Yapılacak İşler:
A: Mahkeme kararında birbirinden farklı hangi esas ve karar numaraları geçiyor? Her birinin esas mı karar mı olduğunu da belirtin.
B: Mahkeme kararını kaldığı yerden sürdürür müsünüz?

======== Sayfa Metni ========

Emsal Mahkeme Kararı İstanbul Bölge Adliye Mahkemesi 12. Hukuk Dairesi 2018/2108 E. 2020/750 K. 03.09.2020 T.

Görüntülediğiniz mahkeme kararı kesinleşmiş bir karardır.

T.C.
İSTANBUL
BÖLGE ADLİYE MAHKEMESİ
12. HUKUK DAİRESİ
DOSYA NO: 2018/2108
KARAR NO: 2020/750
T Ü R K M İ L L E T İ A D I N A
İ S T İ N A F K A R A R I
İNCELENEN KARARIN
MAHKEMESİ: İSTANBUL 15. ASLİYE TİCARET MAHKEMESİ
TARİHİ: 10/07/2018
NUMARASI: 2017/246 Esas-2018/759 Karar
DAVA: İtirazın İptali (Hizmet Sözleşmesinden Kaynaklanan)

======== Verilen Bilgiler ========

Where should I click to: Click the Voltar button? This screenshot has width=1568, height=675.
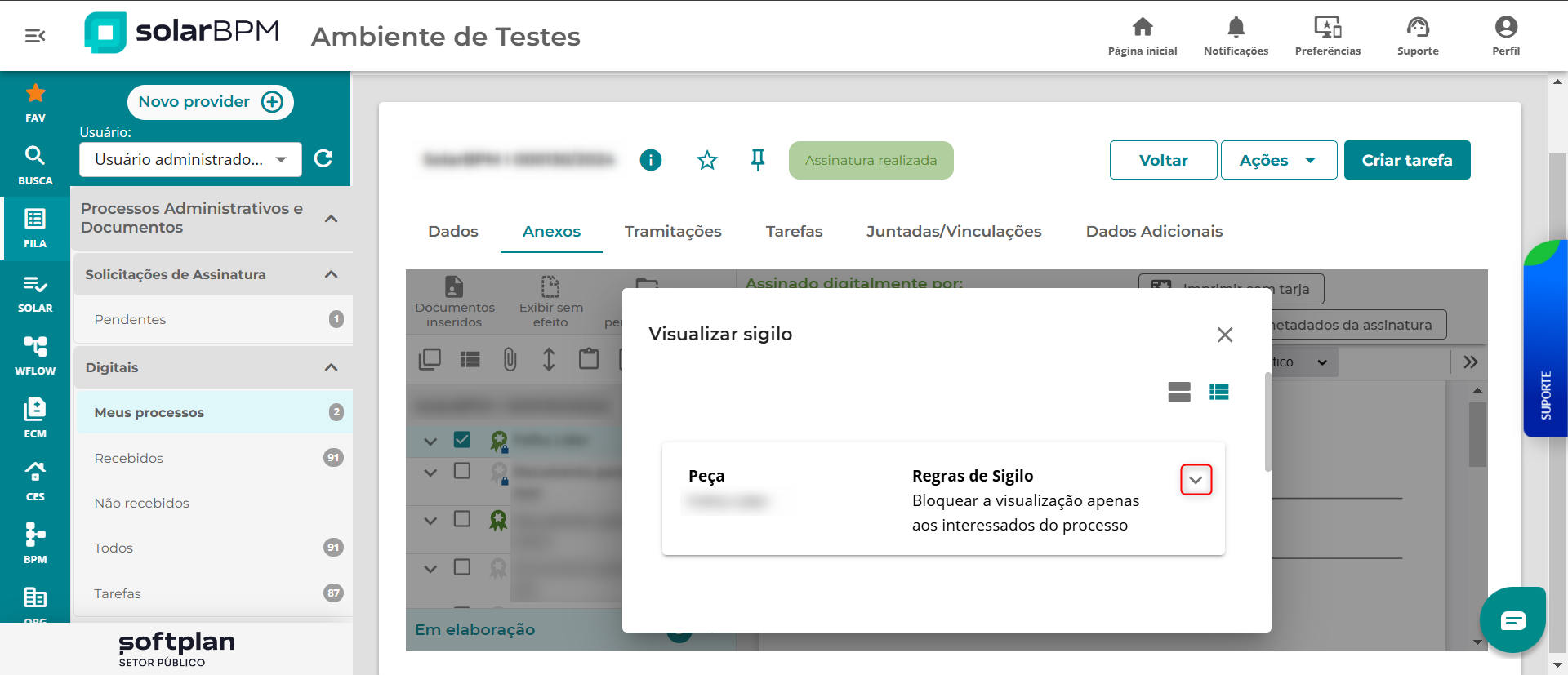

========
======== Verilen Bilgiler ========

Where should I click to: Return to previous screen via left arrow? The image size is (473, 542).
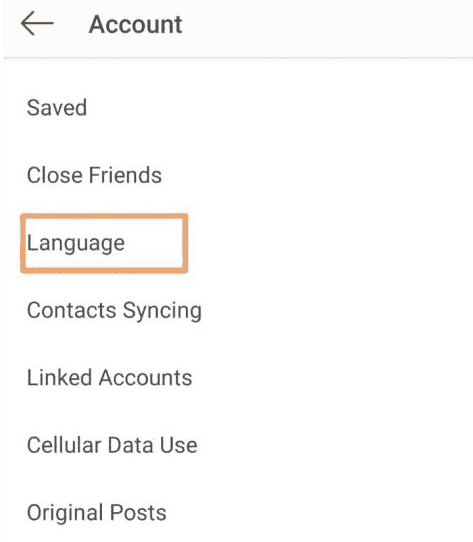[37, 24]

========
======== Verilen Bilgiler ========

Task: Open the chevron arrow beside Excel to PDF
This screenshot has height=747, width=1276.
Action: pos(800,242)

========

Beklenen Yanıtlar:
A:
- 2018/2108 (esas)
- 2020/750 (karar)
- 2017/246 (esas)
- 2018/759 (karar)

B:
İSTİNAF KARAR TARİHİ: 03/09/2020
Davanın kısmen kabulüne yönelik hükmün davalı vekilince istinaf edilmesi üzerine dosya kapsamı incelenip gereği görüşülüp düşünüldü;
DAVA:Davacı vekili dava dilekçesinde; müvekkilinin alacağına karşılık davalı aleyhine İstanbul … İcra Müdürlüğü’nün … Esas sayılı dosyasından icra takibi başlattığını, başlatılan icra takibine davalı borçlunun haksız ve dayanaksız olarak itiraz ettiğini ve tüm bu nedenlerle davalı tarafca yapılan haksız ve dayanaksız itirazın iptaline, icra takibinin takip talebinde yer alan şartlarla devamına, davalı borçlunun icra inkar tazminatına mahkum edilmesine karar verilmesini talep etmiştir.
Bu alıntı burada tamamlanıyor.